→ **Requirements**: Please write out the material from the line with "Find the location of a" through the end of the material, swapping "screenshot" for "image" and leaving everything else unchanged. Omit the pictures from your answer.

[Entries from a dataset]
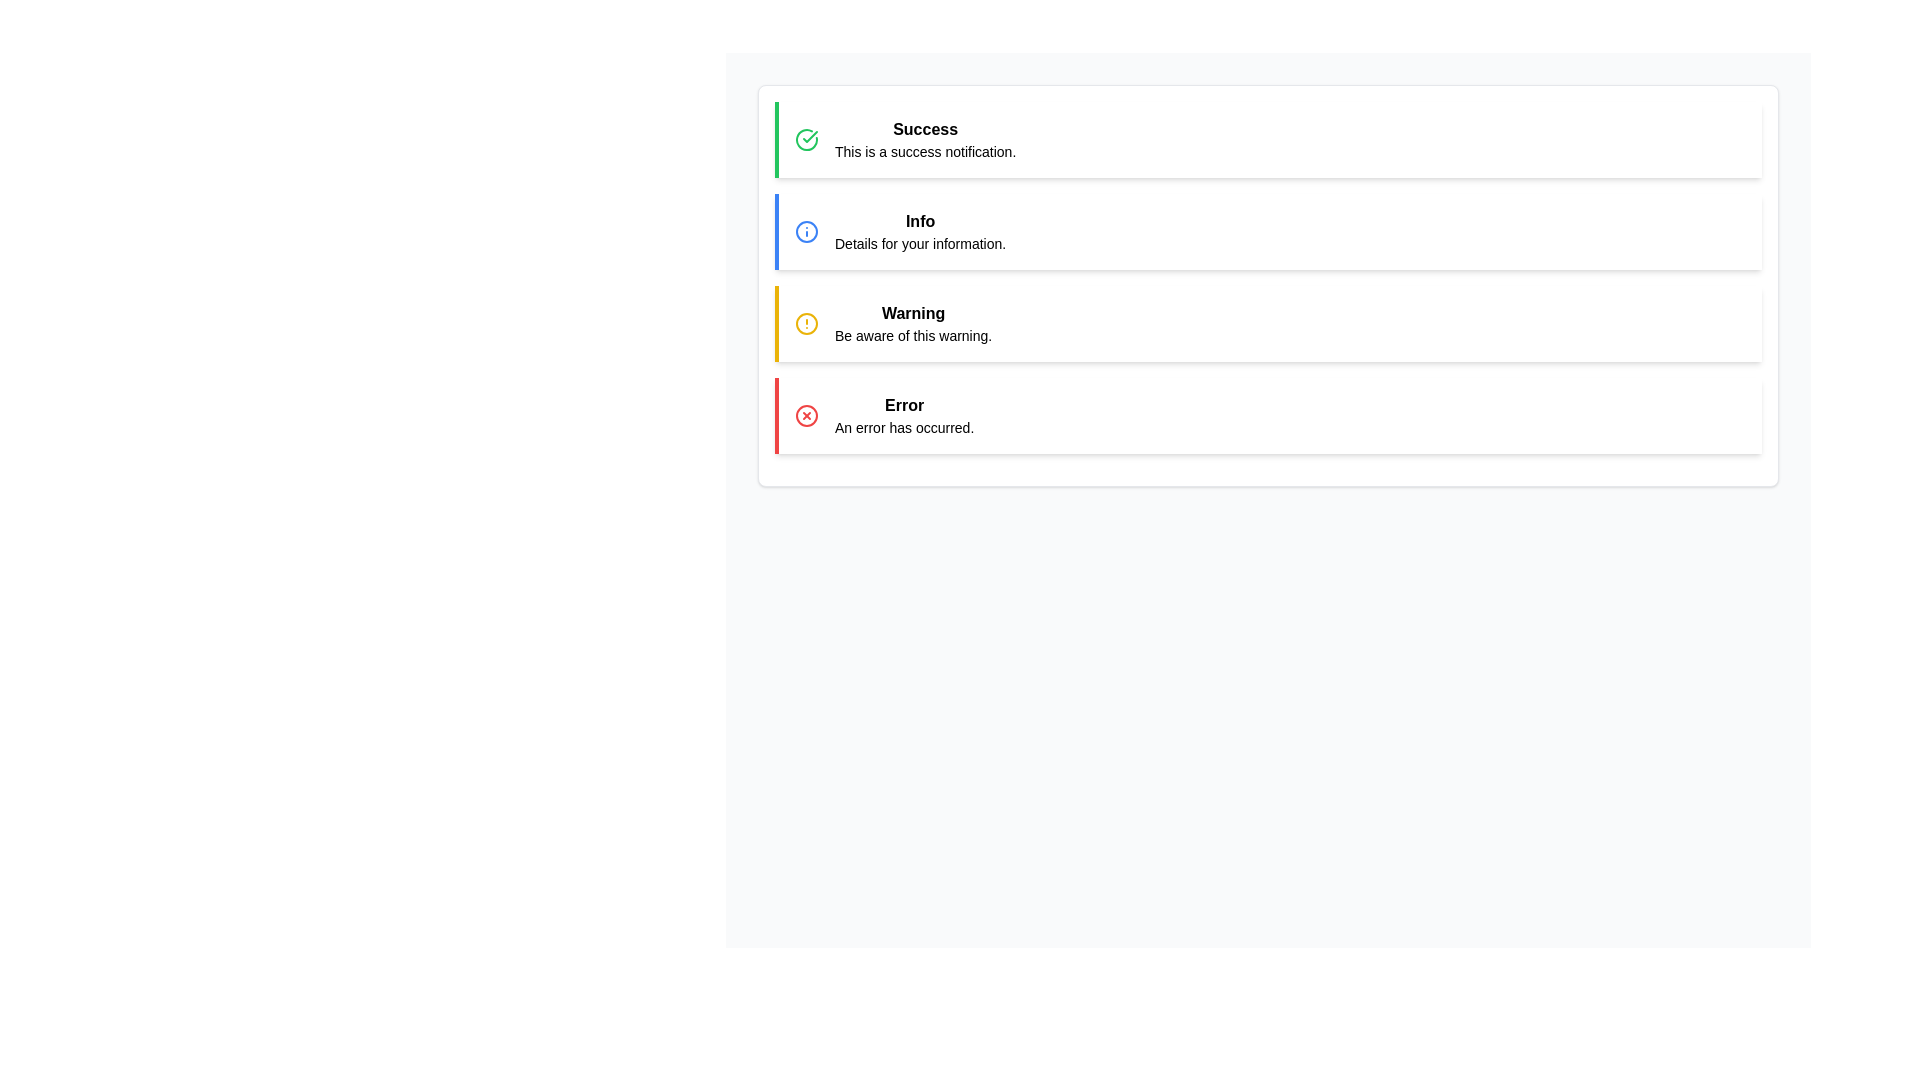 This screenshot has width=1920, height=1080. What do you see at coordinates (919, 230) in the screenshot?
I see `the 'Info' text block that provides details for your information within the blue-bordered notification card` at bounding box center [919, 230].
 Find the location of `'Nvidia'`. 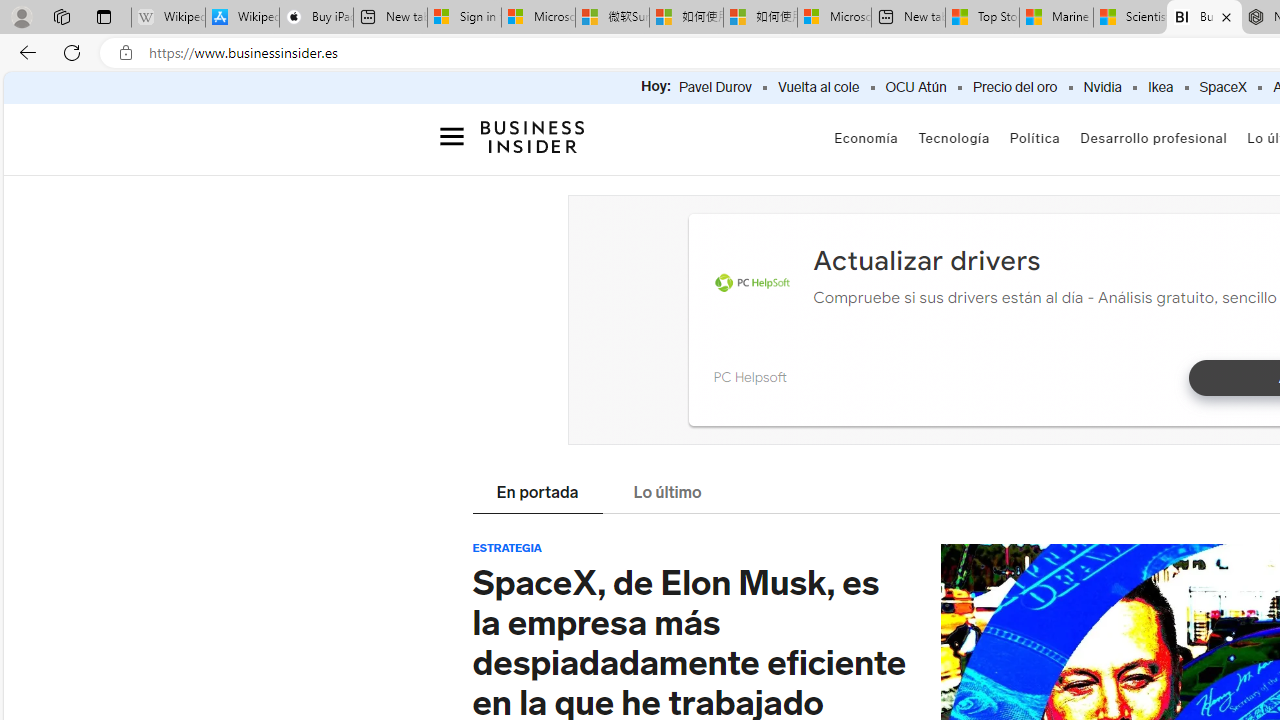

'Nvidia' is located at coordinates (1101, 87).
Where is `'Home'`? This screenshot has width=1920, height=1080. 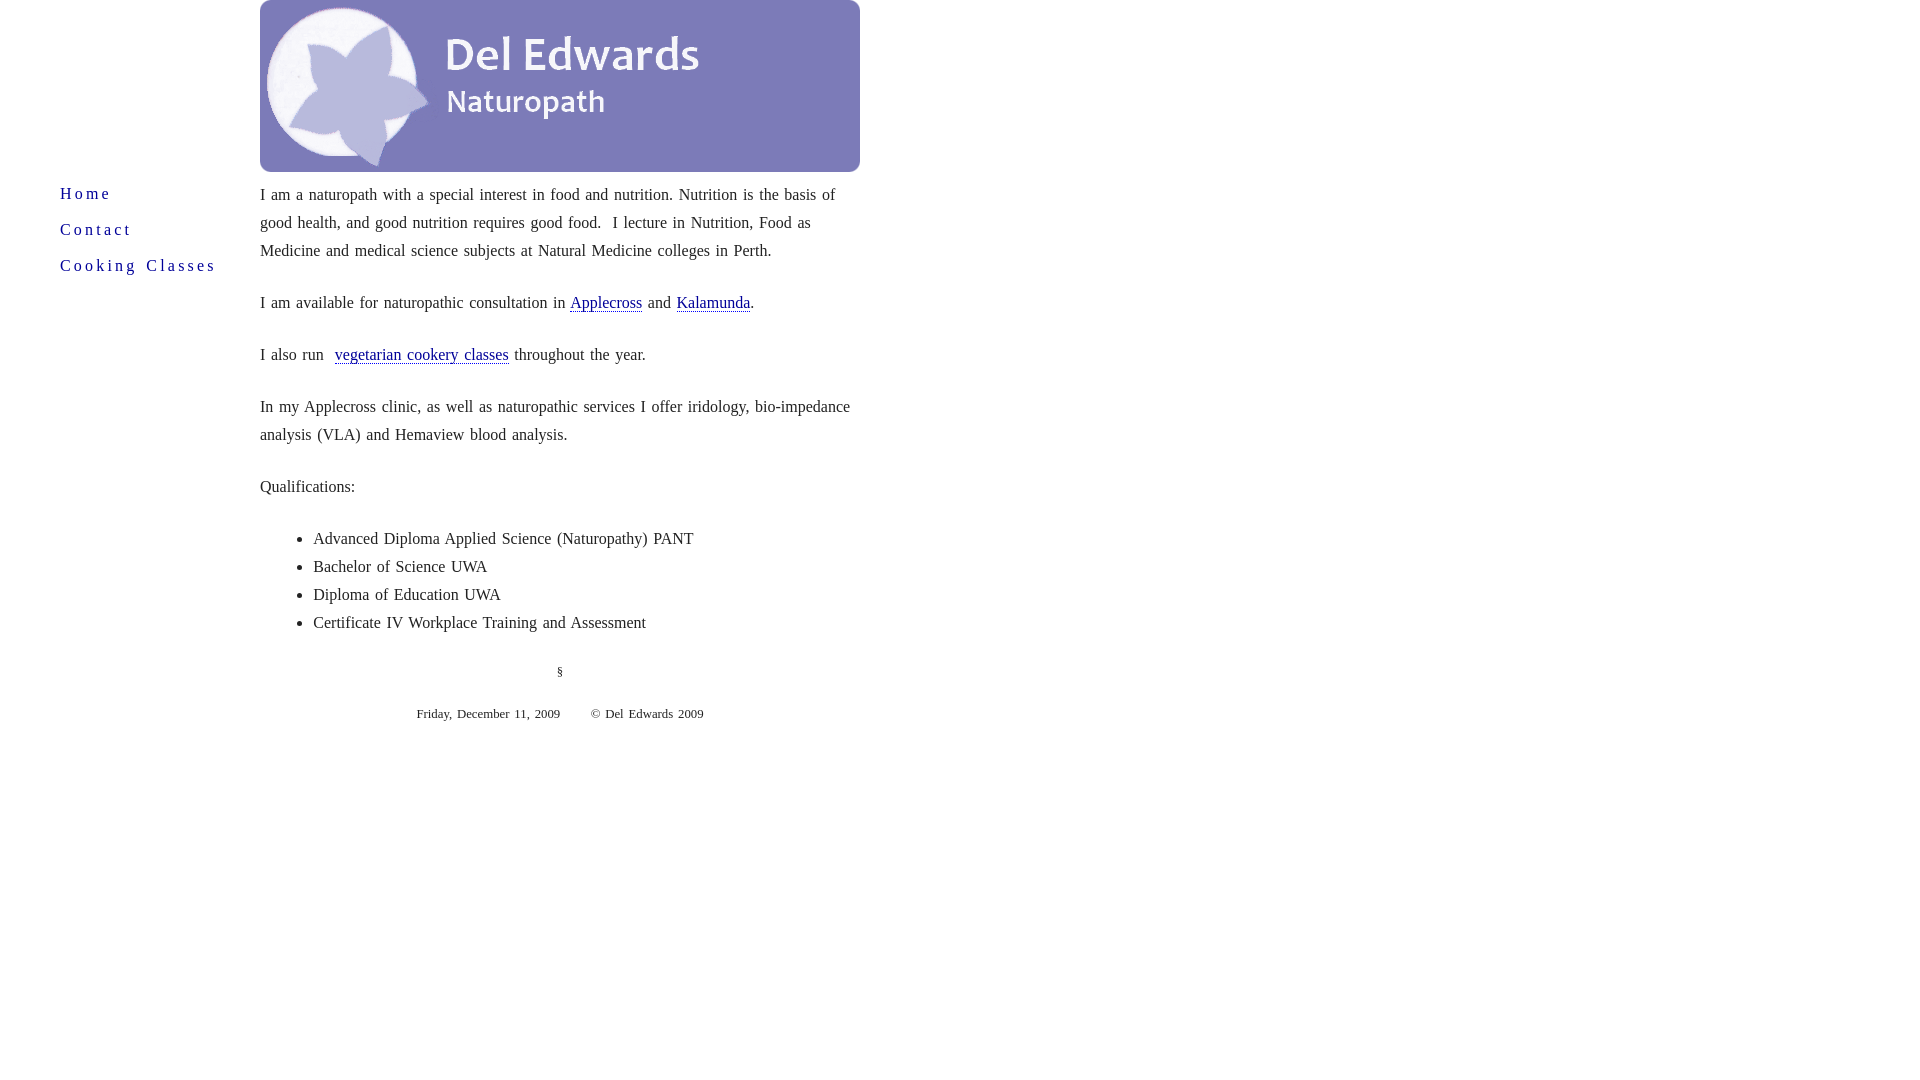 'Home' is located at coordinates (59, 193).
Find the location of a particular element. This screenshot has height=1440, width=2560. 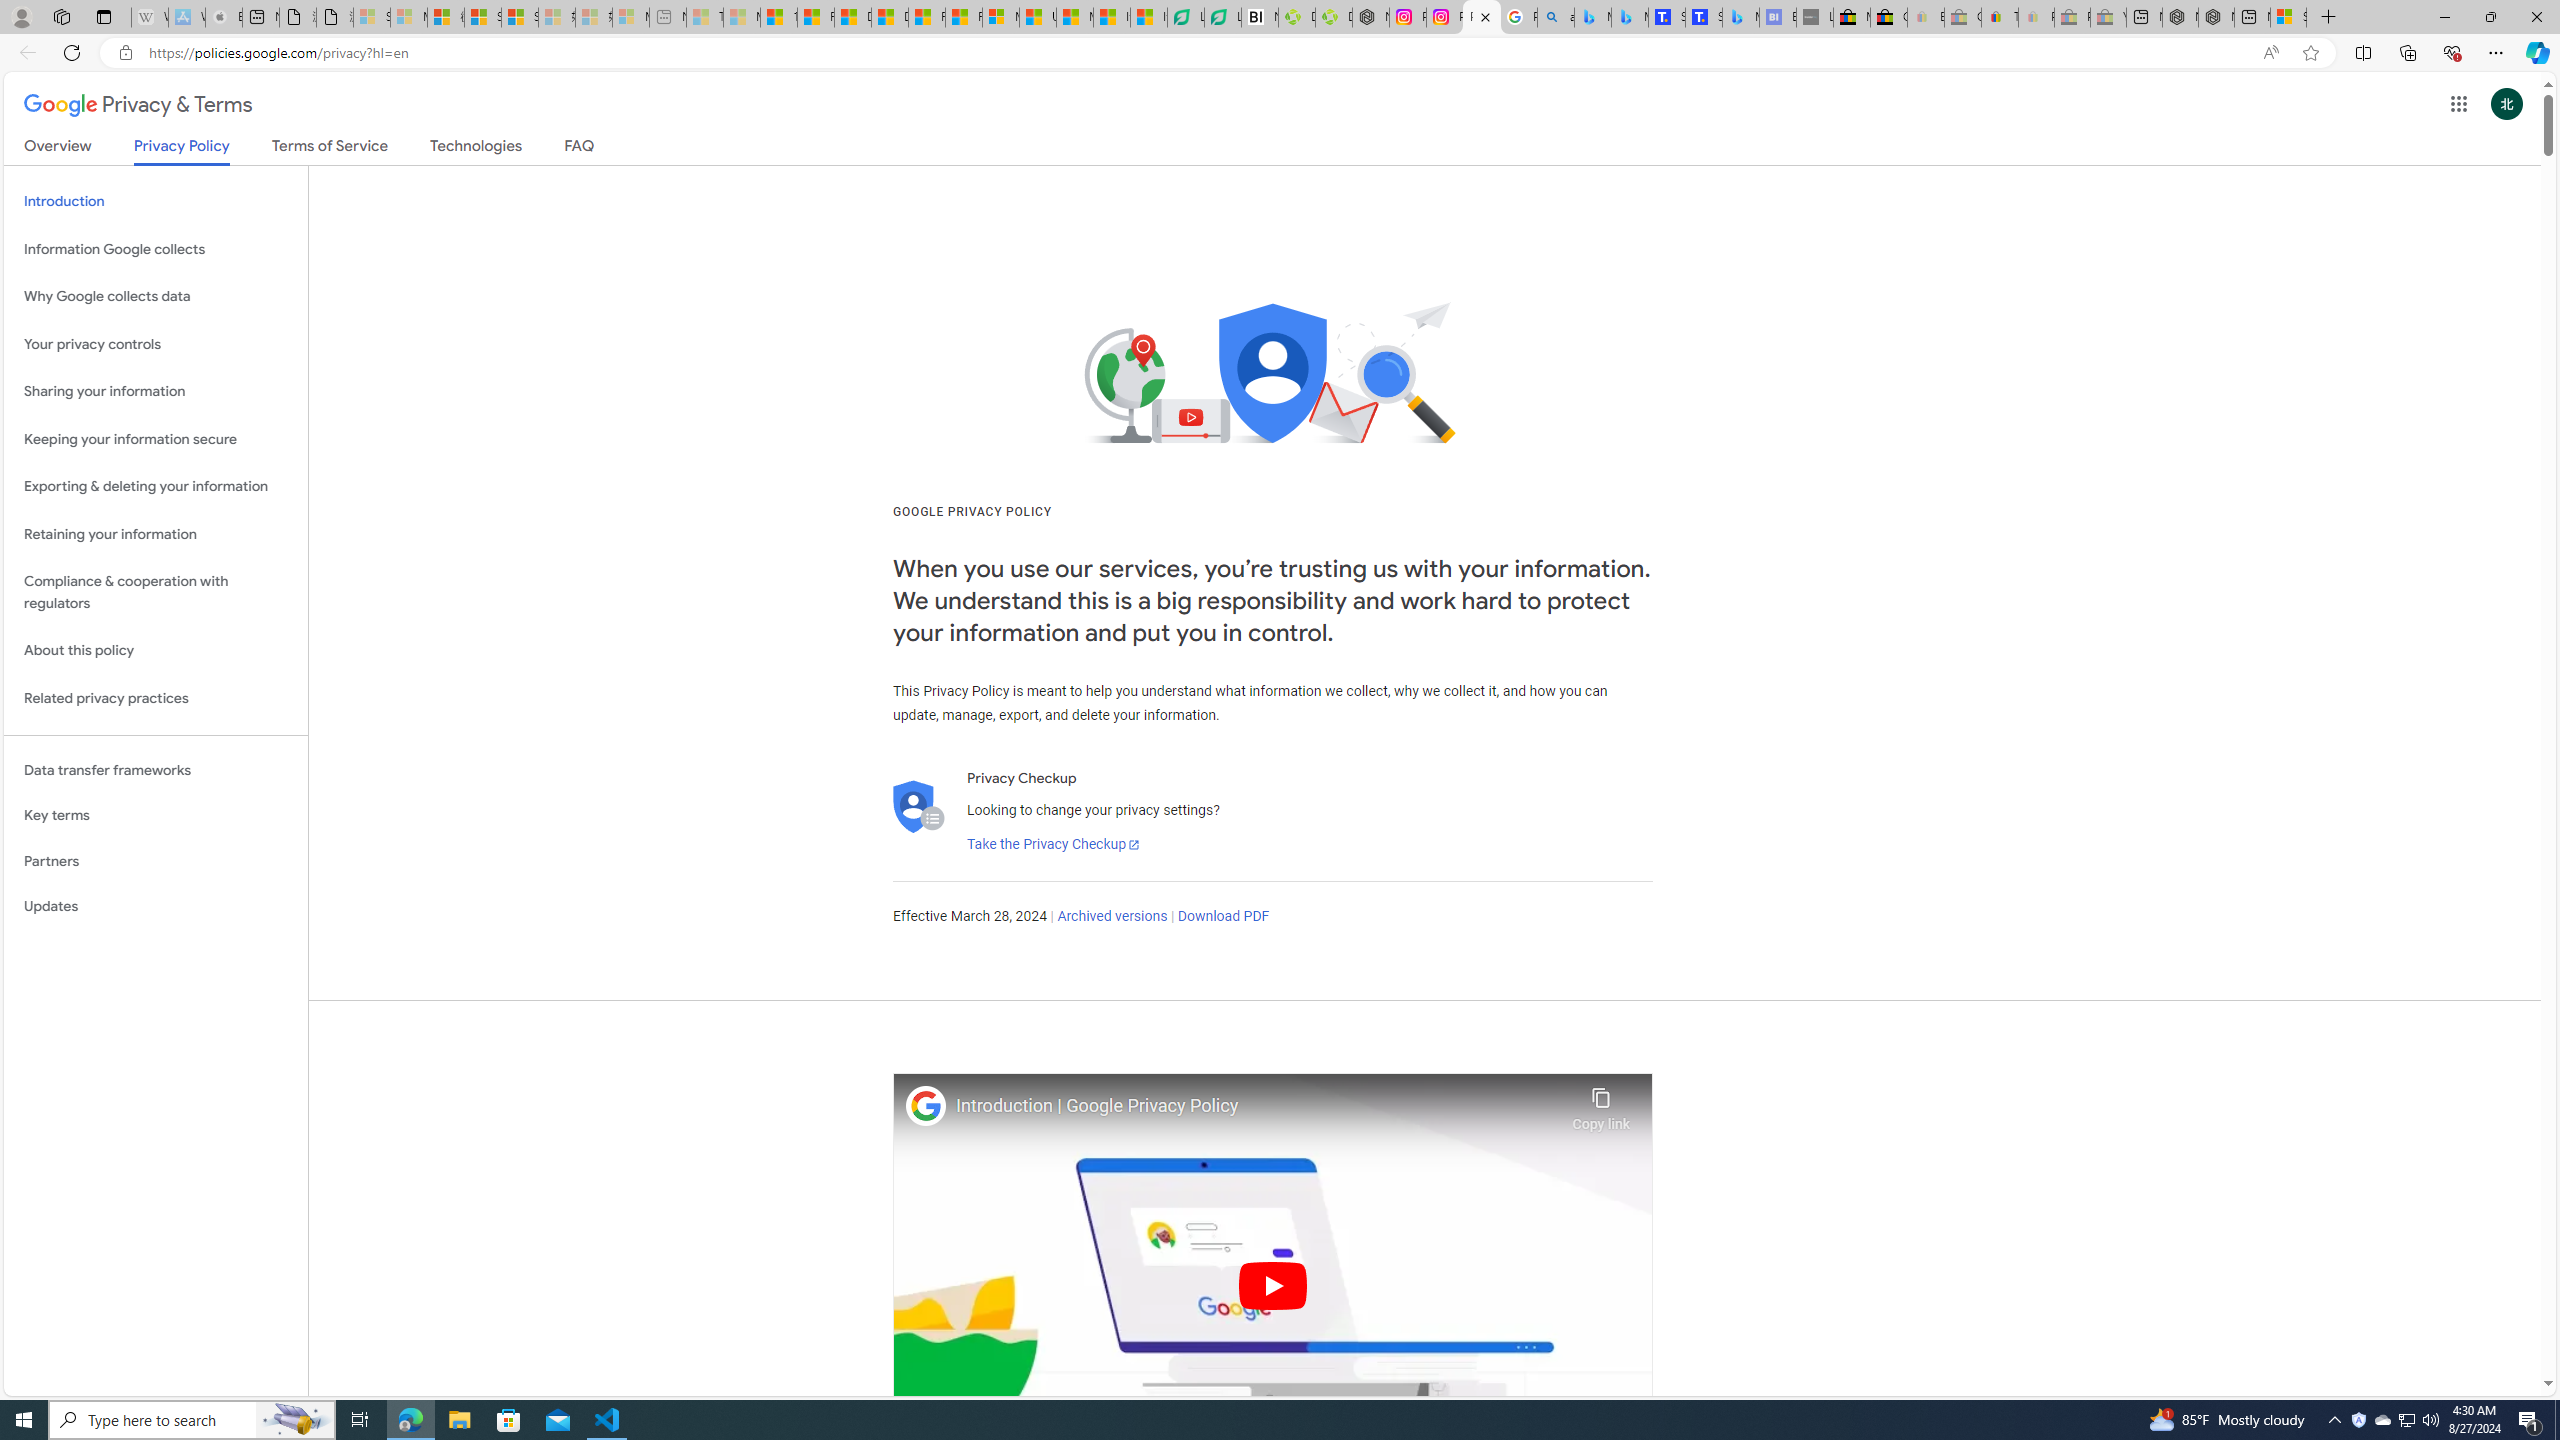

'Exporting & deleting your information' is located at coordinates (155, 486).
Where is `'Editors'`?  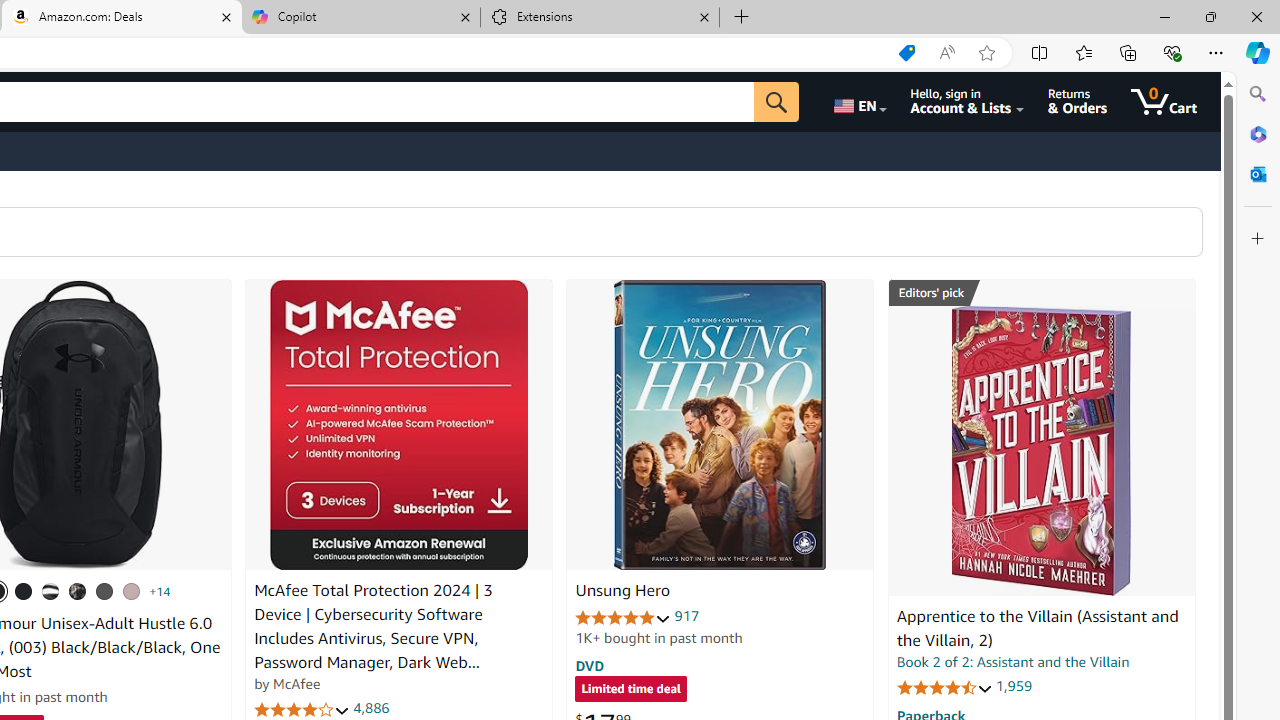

→ **Problem solution**:
Find the location of a particular element. This image has height=1440, width=2560. 

'Exporting & deleting your information' is located at coordinates (155, 486).
Where is `'Editors'`?  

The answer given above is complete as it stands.